Text and element pointing records
◆ ◆ ◆ ◆ ◆ ◆ ◆

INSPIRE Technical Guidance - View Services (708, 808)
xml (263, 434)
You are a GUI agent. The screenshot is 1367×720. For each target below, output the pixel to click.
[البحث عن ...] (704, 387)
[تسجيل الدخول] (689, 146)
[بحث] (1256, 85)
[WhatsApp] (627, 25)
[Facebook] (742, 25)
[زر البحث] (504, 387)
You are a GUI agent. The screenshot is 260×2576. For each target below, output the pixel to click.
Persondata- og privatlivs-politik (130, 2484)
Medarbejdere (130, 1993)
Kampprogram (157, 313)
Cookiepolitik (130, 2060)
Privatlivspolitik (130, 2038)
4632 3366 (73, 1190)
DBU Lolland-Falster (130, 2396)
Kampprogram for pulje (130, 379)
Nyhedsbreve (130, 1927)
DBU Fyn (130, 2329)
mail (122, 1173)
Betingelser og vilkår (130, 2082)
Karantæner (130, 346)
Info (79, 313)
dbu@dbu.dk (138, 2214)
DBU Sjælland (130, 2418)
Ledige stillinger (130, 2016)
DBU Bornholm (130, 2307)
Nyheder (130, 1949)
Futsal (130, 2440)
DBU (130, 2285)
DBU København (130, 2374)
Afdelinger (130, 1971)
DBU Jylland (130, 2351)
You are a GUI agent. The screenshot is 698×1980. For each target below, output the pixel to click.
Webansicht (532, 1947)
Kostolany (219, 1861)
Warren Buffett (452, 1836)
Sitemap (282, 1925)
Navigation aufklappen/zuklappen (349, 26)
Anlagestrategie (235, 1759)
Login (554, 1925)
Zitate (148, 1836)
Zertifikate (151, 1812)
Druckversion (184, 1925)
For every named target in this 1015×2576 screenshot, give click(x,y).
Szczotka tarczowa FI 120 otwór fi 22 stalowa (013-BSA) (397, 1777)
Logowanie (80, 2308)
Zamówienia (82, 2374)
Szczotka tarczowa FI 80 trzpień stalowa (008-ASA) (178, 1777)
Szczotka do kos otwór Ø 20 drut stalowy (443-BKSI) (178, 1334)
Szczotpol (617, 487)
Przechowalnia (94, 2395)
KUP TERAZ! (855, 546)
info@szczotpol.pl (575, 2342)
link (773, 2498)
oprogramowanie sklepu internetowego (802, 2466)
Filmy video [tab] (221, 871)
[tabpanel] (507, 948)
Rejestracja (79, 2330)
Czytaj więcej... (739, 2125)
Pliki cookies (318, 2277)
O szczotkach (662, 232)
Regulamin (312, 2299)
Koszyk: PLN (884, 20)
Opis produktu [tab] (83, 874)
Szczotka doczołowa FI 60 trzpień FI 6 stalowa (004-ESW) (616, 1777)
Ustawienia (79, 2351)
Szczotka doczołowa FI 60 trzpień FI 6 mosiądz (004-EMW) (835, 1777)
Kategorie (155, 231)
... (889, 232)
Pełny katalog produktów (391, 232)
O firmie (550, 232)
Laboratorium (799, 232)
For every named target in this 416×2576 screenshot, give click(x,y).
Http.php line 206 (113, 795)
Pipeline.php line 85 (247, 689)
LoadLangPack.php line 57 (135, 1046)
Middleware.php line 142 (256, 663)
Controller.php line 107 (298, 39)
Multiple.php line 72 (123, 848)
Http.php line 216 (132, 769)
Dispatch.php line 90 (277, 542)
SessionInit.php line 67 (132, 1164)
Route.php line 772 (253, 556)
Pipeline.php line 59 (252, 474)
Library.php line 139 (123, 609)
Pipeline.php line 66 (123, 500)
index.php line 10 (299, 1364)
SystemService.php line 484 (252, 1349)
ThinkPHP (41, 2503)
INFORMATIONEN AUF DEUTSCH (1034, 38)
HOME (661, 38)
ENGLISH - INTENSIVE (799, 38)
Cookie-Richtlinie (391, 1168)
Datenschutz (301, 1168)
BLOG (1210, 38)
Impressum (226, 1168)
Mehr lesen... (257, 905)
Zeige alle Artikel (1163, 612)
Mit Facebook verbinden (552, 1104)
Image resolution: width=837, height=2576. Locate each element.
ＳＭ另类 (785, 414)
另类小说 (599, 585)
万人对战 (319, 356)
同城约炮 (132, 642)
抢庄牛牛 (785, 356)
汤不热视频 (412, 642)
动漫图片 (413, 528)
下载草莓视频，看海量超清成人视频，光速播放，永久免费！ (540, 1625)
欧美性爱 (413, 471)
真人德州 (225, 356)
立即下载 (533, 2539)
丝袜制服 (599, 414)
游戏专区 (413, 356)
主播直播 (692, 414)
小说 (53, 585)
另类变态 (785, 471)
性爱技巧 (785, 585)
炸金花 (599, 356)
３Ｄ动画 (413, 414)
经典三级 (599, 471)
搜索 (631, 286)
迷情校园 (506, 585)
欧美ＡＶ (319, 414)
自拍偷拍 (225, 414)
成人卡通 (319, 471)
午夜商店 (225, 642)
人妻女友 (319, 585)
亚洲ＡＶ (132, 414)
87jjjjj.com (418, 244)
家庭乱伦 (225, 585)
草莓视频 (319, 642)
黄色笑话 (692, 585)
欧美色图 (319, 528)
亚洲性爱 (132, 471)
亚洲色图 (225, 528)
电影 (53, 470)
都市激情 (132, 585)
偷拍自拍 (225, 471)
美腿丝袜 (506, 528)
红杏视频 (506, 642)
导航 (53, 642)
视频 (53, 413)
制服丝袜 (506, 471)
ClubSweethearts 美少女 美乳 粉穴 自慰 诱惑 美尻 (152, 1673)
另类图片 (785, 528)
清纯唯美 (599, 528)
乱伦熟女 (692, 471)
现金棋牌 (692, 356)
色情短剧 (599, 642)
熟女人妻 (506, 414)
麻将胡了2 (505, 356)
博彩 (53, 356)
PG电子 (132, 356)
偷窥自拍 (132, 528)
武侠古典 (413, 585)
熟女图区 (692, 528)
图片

◆ ◆ ◆ ◆ ◆ ◆ ◆

Please gather every line of the listing above that contains the string "each", treating uppercase and lowercase as different.

• SOLUTION TO THIS TASK:
You are a GUI agent. The screenshot is 1367×720. For each target below, output the pixel to click.
You are a GUI agent. The screenshot is 260×2576. For each target below, output the pixel to click.
You are a GUI agent. The screenshot is 698×1980. For each target below, output the pixel to click.
Image resolution: width=837, height=2576. Locate each element.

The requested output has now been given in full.